Instruções do exercício ▸
a – Responda às perguntas seguintes sobre o texto do referendo ao aborto, marcando cada resposta como a pergunta correspondente.
(i) Segundo a pergunta proposta no referendo, até quantas semanas pode o aborto ser realizado por opção da mulher?
(ii) O que fica para o resto da vida, segundo o comentário que começa com "O Prof. Marcelo"?
(iii) Qual é a coisa que quem escreve "Dúvidas, dúvidas e mais dúvidas" diz mais detestar?
b – Dê seguimento ao texto do referendo ao aborto, começando logo após a última frase apresentada.

Texto extraído ▸
# # # #

O Prof. Marcelo, fala da possibilidade de uma mulher abortar, apenas "por um estado de alma". Pura tolice: nenhuma mulher faz uma coisa dessas - basta escutar algumas que já o fizeram, para chegar à conclusão do contrário (as marcas psicológicas ficam para o resto da vida).

Quando colocamos num prato da balança o "Valor-Vida da Mulher" e do outro o "Valor-Vida do Bebé", venha o diabo e escolha. Mas, e uma vez que os bebés não podem abortar a própria mãe e serem condenados por isso, também não posso concordar com o facto de uma mãe ser condenada por achar que não pode ter aquele filho (seja porque razão for). Já temos demasiada gente infeliz no mundo.

Por outro lado, quantos de nós, seres humanos da actualidade, que descendemos de milhares de anos de gerações de humanos, não descendemos de gravidezes (é assim que se escreve?) não desejadas, que se tivessem possibilidade, teriam sido abortadas?

Numa zona do globo, riquissima em guerras e invasões, e em situações de violação das populações femininas pelos exercitos invasores, será que as gerações actuais se podem considerar (em parte), descendentes de abortos gorados?

Dúvidas, dúvidas e mais dúvidas, é a única coisa que continuo a ter. A coisa que mais detesto, é não conseguir formar uma opinião definitiva sobre algum assunto. irra!

 
At 1/24/2007 12:23:00 da tarde, Blogger Vítor Ramalho said...

Sempre me intrigou o uso da mentira para argumentar o que quer que seja quando se sabe, de ciência certa, que mais cedo do que tarde leva a maus resultados. E na actual discussão sobre o referendo ao aborto isso é de tal forma evidente que chega a ser chocante.
Partindo do princípio que todos sabemos ler, a pergunta proposta no referendo é, no essencial, se o aborto pode ser realizado livremente, e por isso sem qualquer penalização, por opção da mulher até às 10 semanas. Daqui decorrem várias consequências, uma das quais, a mais importante para quem defende o "sim", é que nenhuma mulher pode ser condenada se praticar o aborto até às 10 semanas. Até aqui não há discussão.
Mas há, obviamente, uma segunda consequência a retirar, que é de uma lógica matemática imbatível: o aborto, se praticado depois das 10 semanas, é e será, face à lei actual e futura (porque ninguém a parece querer mudar, nem os partidários do "sim"), um crime. É por isso do domínio do delírio político, ou da mais fina desonestidade intelectual, argumentar-se que, caso ganhe o "sim", acaba a despenalização ou criminalização do aborto. Não é, simplesmente, verdade. Nem serve o argumento sobre os julgamentos mediáticos que se assistiram nos últimos anos, porque se referiam a gestações muito para além das 10 semanas. Numa palavra: julgamentos semelhantes àqueles realizar-se-ão na mesma, caso ganhe o "sim". Com uma agravante: porque os partidários do "sim" argumentam que a lei é para se cumprir (e por isso dizem que a actual é hipócrita porque não respeitada) é de esperar que se manifestem junto dos tribunais (à semelhança do que têm feito) a pedir justiça, que, no caso, pode querer dizer prisão.

# # # #

Registos fornecidos ▸
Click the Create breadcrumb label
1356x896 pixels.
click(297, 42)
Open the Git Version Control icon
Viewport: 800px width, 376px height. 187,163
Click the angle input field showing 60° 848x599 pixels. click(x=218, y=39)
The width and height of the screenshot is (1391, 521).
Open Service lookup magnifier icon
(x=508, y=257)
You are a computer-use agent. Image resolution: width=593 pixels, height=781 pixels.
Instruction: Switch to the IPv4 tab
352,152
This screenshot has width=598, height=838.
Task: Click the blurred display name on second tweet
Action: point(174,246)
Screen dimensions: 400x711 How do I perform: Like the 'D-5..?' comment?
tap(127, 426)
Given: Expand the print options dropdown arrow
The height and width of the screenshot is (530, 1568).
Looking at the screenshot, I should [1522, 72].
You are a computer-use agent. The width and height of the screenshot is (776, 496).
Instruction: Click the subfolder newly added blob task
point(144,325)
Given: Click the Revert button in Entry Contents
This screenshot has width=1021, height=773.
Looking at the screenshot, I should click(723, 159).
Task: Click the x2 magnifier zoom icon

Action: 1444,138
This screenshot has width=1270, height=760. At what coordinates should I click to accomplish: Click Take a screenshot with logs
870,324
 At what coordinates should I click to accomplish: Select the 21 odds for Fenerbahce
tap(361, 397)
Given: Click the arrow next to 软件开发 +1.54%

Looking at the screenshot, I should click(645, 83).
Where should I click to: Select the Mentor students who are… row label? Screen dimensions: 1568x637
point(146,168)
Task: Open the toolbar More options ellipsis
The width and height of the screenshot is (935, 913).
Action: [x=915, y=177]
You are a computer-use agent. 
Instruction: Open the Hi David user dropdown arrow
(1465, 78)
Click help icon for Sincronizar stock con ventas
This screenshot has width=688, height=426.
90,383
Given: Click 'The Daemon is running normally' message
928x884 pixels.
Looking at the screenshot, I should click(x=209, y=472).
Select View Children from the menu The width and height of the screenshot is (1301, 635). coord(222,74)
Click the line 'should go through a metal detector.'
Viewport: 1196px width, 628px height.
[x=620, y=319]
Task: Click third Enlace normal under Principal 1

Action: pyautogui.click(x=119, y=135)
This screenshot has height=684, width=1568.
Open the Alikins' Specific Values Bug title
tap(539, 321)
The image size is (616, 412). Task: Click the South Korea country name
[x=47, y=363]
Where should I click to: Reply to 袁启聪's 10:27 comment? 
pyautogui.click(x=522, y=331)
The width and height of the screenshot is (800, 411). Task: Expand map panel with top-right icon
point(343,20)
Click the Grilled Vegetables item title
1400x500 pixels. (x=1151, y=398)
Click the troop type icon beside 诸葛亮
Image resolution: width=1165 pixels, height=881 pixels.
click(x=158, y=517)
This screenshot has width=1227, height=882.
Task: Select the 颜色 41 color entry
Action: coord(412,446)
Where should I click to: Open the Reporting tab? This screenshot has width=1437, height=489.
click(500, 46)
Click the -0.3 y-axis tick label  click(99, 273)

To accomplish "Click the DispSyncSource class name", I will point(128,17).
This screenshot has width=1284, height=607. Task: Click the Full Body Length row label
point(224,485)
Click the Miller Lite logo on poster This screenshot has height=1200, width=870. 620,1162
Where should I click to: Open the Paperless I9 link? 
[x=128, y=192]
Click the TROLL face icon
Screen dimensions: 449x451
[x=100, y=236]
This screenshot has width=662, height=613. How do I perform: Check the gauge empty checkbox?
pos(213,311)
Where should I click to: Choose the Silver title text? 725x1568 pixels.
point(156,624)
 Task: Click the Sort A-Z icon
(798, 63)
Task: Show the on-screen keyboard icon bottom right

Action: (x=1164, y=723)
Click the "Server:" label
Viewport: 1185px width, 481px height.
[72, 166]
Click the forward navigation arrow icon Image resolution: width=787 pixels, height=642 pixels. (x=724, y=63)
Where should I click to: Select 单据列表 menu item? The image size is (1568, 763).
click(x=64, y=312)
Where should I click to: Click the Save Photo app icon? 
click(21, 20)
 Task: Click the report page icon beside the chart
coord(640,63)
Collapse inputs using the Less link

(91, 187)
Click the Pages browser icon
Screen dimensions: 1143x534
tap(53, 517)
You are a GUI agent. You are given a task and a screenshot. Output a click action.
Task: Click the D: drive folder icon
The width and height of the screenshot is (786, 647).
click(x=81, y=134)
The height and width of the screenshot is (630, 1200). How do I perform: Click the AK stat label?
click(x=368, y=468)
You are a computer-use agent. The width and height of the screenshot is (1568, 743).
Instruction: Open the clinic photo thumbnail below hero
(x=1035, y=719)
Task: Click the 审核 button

# # # #

Respostas por item ▸
a –
(i) Até às 10 semanas.
(ii) As marcas psicológicas.
(iii) Não conseguir formar uma opinião definitiva sobre algum assunto.

b –
Outra não verdade (para ser simpático) refere-se aos exemplos sobre os casos dramáticos que todos conhecemos. Ora acontece que a lei actual já prevê a despenalização nessas situações. Daí que argumentar com a precariedade económica, ou alegar com a falta de saúde (até psíquica) da mãe, ou do feto, não é razoável (ou verdadeiro) porque todos estes casos estão previstos na lei, e não é a vitória do "sim" que vai alterar uma vírgula que seja.
Resta o óbvio: o que se pergunta é se o aborto pode ser realizado, até às 10 semanas, por opção da mulher. Ou seja, independentemente daquilo que cada um possa pensar sobre as mulheres, sobre os homens, sobre a responsabilidade, sobre a educação sexual e o sexo em geral, sobre a família, a natalidade, os hospitais, os médicos, o governo e por aí fora, o que se pergunta é se uma mulher, uma qualquer, quiser abortar até às 10 semanas, o possa fazer, livremente e sem dar explicações, porque ninguém tem nada a ver com isso.
Uma última, mas importante, correcção: há várias fórmulas jurídicas de condenar o aborto sem recorrer, necessariamente, à pena de prisão. O Parlamento rebenta com propostas destas, mas quem defende o "sim" recusa, sistematicamente, falar do assunto.